Now think of how it was before banks offered overdraft protection. Back then, as soon as there was no money in your checking account since it had all been paid out; the bank would refuse to honor your checks due to lack of funds. It didn't matter that you were going to get another paycheck in the middle of the month that would cover the funds.
The Laws of Physics are like this latter case. The Laws of Physics don't extend us temporary credit when it comes to making energy. We have to generate the energy as we use it, and we don't get credit for energy we will generate in the future.
Suppose we run the grid on 100% wind and solar. Now think what happens at night when the wind stops blowing which can certainly happen. The solar panels can't see the sun, so they give us no energy. The wind has stopped, so our wind turbines don't give us energy. Mother Nature has stopped offering us wind / solar energy. If wind / solar were all we had; then the grid would collapse.
We need electric energy 24 / 7 to power our world. We need electric energy 24 / 7 to keep all our refrigeration systems running for our food supply. The whole food delivery chain is based on refrigeration to deliver us healthy food. We need a grid we can count on for that.
So where does the electric energy come from if we only have renewables and Mother Nature stops offering us energy?
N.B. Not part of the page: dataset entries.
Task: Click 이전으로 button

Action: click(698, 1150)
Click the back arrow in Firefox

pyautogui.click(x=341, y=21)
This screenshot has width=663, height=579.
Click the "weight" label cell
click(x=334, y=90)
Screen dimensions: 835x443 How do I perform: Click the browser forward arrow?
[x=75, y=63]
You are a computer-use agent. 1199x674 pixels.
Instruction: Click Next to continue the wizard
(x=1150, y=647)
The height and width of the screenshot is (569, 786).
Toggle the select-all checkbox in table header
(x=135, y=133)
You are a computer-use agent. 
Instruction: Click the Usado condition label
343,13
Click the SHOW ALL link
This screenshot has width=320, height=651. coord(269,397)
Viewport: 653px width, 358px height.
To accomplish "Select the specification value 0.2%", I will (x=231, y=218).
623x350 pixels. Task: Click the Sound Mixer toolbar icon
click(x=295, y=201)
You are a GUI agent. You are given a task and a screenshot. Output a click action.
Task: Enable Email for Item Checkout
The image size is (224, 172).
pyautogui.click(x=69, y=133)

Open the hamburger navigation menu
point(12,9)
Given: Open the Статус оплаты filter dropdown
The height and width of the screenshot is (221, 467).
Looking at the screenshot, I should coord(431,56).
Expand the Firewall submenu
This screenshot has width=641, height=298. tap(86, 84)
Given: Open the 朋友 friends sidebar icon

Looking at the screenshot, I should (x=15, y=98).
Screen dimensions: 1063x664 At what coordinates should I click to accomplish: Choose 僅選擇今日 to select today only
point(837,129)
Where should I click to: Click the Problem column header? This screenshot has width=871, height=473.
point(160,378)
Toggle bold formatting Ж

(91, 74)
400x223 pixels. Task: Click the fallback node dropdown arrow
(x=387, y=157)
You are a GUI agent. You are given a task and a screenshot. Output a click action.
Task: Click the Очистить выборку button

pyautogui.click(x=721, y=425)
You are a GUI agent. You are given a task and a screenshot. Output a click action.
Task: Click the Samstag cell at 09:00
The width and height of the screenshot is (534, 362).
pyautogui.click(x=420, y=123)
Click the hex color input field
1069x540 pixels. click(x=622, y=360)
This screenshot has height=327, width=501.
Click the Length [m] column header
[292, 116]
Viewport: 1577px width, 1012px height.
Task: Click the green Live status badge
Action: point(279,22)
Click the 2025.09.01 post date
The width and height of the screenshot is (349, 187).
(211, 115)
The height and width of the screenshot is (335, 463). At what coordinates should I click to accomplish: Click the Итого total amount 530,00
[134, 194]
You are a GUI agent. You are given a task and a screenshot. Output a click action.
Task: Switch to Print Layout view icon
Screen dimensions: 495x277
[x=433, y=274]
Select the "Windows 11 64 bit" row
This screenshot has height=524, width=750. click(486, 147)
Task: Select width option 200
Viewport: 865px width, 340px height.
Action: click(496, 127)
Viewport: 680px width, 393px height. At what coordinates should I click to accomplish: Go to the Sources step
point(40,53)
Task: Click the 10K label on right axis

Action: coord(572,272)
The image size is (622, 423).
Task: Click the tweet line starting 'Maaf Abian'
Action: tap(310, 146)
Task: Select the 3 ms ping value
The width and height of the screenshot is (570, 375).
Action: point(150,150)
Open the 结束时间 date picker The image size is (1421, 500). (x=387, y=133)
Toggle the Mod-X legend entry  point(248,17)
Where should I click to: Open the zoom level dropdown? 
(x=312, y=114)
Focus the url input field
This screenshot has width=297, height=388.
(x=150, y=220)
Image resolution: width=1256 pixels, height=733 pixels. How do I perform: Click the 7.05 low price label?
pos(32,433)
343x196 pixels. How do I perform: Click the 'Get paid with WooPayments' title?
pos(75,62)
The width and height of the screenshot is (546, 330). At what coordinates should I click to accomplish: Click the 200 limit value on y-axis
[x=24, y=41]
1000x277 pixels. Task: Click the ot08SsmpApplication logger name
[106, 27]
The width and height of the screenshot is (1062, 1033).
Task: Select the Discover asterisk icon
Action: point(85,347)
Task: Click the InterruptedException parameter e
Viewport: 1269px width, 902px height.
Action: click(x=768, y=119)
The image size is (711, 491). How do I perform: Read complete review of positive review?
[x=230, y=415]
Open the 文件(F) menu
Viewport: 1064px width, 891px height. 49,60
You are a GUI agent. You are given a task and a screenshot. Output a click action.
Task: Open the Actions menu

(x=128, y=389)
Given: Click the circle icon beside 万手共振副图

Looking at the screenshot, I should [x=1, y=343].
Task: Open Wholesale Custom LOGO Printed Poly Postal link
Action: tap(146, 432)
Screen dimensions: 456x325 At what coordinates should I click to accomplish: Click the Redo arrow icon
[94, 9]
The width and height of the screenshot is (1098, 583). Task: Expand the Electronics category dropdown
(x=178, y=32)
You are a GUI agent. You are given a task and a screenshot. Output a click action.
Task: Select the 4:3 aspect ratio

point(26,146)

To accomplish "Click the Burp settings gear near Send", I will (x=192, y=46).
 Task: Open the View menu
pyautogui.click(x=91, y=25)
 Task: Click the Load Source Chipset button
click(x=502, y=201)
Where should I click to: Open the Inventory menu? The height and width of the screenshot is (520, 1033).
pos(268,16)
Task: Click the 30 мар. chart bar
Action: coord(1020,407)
NO - we need energy sources that WE control, that we have a throttle on. When the demand goes up; we have a throttle so we can increase generation.
Tell me how we keep a grid powered when the wind stops blowing at night. Solar power goes down for the entire country at night; and we don't have powerlines that reach half-way around the world.
We need more than will. Contrary to your ill-considered statement above, will is NOT ENOUGH.
We have to have systems that are consistent with the Laws of Physics. If the Laws of Physics say "NO"; then all the human will in the world can't get around that.
As long as you keep denying that reality; you are absolutely no better than a climate denier, and have no right to say that you are on the same side as science.